▸ **Task prompt**:
Please return the section of the Arctic warming article below from "Warmer Arctic probably" to "reported on Thursday.", copied word for word.

▸ **Passage shown**:
..............................

Warmer Arctic probably permanent, scientists say

* Winter storms in US, Europe linked to Arctic warmth
* Arctic is warming twice as quickly as lower latitudes
* Projections of rising seas should be revised upward
Deborah Zabarenko, Reuters AlertNet 21 Oct 10;

WASHINGTON, Oct 21 (Reuters) - The signs of climate change were all over the Arctic this year -- warmer air, less sea ice, melting glaciers -- which probably means this weather-making region will not return to its former, colder state, scientists reported on Thursday.

In an international assessment of the Arctic, scientists from the United States, Canada, Russia, Denmark and other countries said, "Return to previous Arctic conditions is unlikely."

Conditions in the Arctic are important because of their powerful impact on weather in the heavily populated middle latitudes of the Northern Hemisphere.

The heavy snows in the United States, northern Europe and western Asia last winter are linked to higher air temperatures over the Arctic, the scientists found.

..............................

▸ **Dataset extract**:

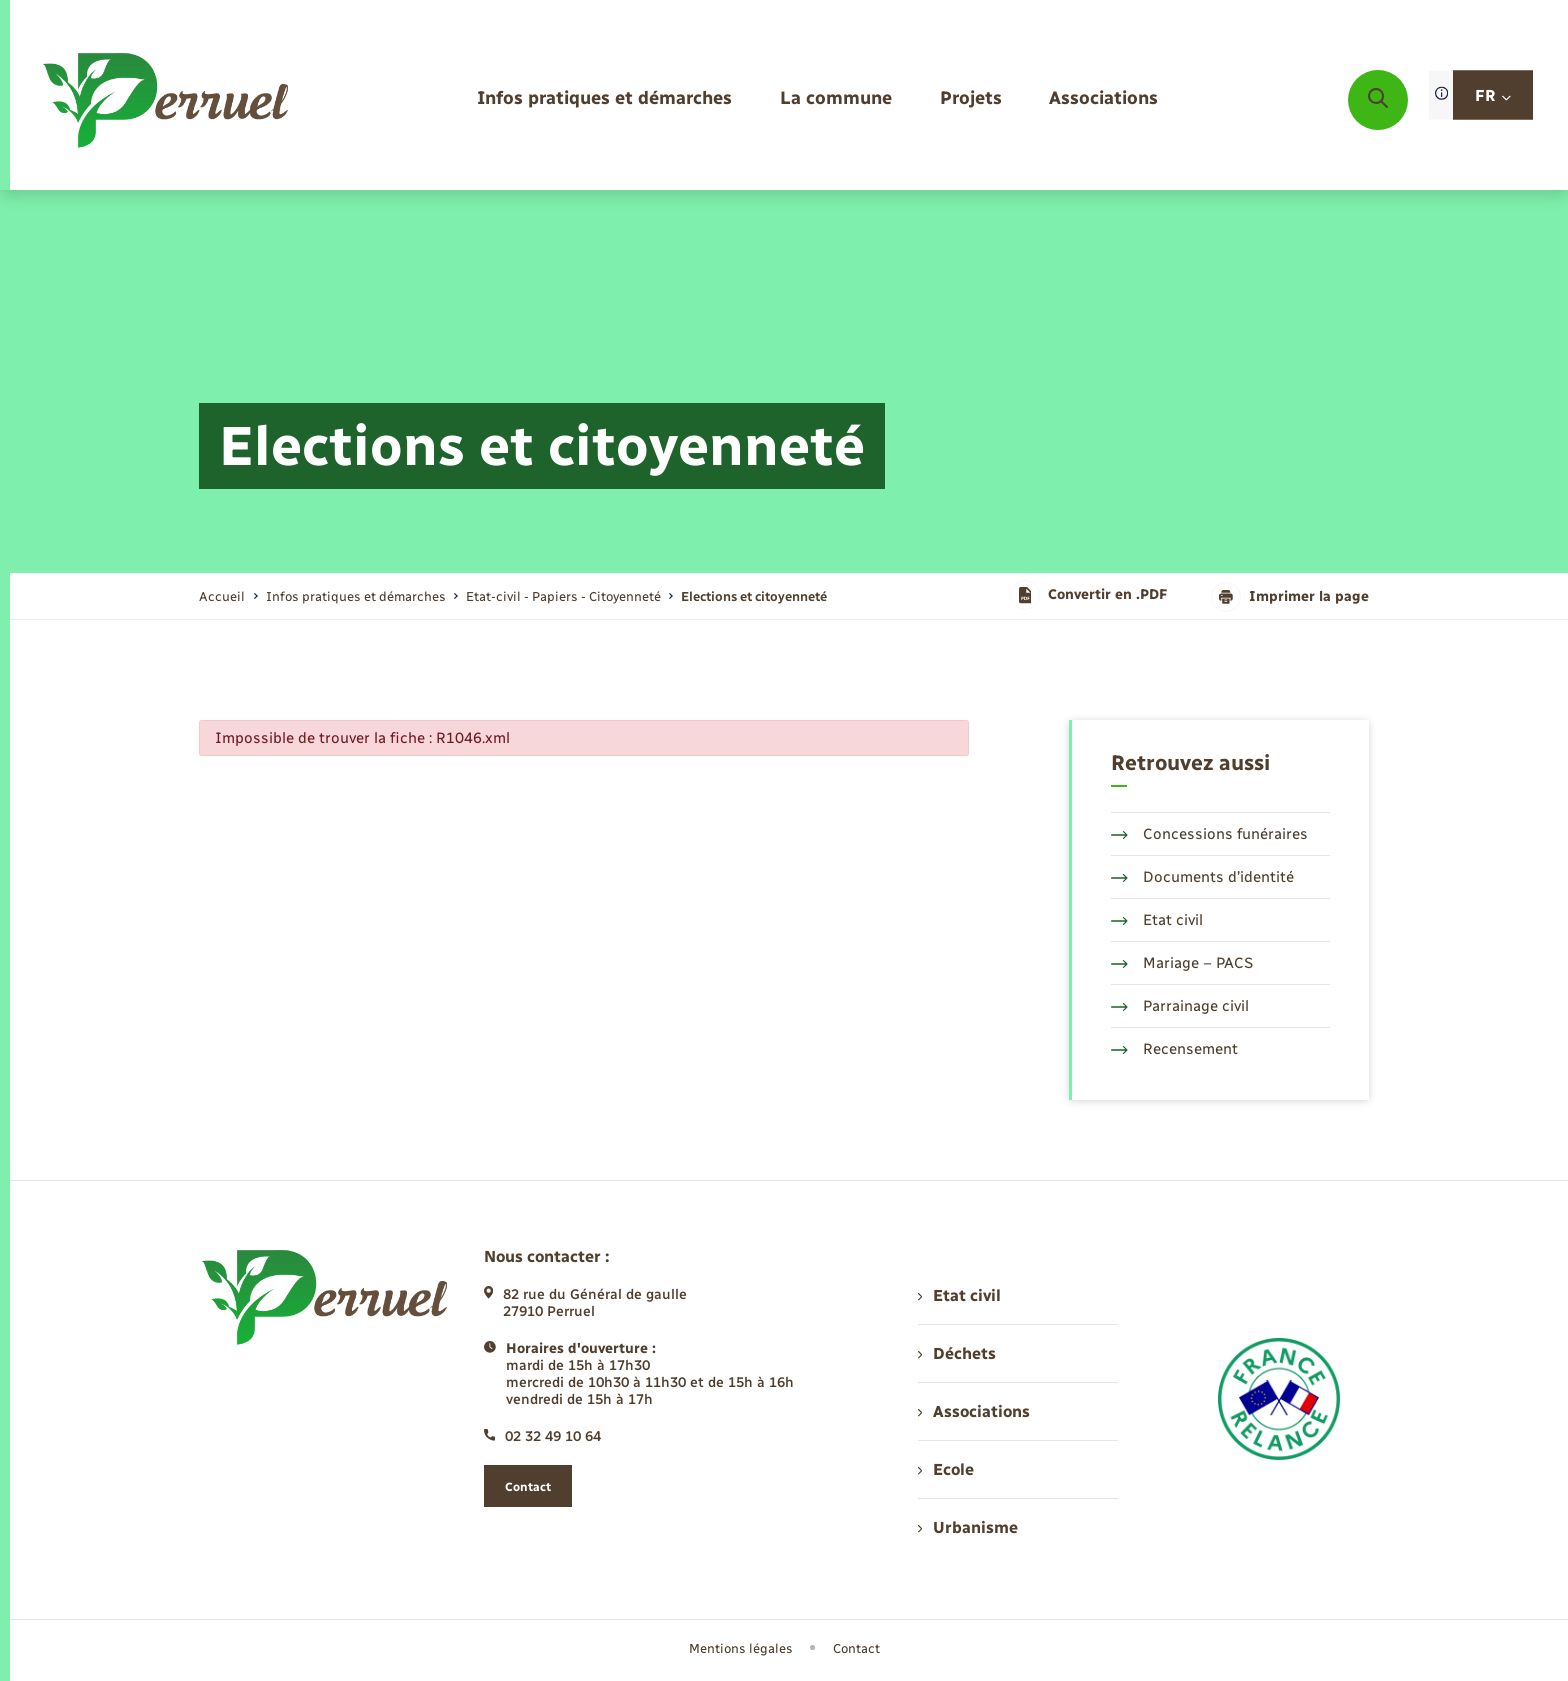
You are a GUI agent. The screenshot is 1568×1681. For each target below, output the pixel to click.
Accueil (222, 596)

..............................

▸ **Result of this task**:
Warmer Arctic probably permanent, scientists say

* Winter storms in US, Europe linked to Arctic warmth
* Arctic is warming twice as quickly as lower latitudes
* Projections of rising seas should be revised upward
Deborah Zabarenko, Reuters AlertNet 21 Oct 10;

WASHINGTON, Oct 21 (Reuters) - The signs of climate change were all over the Arctic this year -- warmer air, less sea ice, melting glaciers -- which probably means this weather-making region will not return to its former, colder state, scientists reported on Thursday.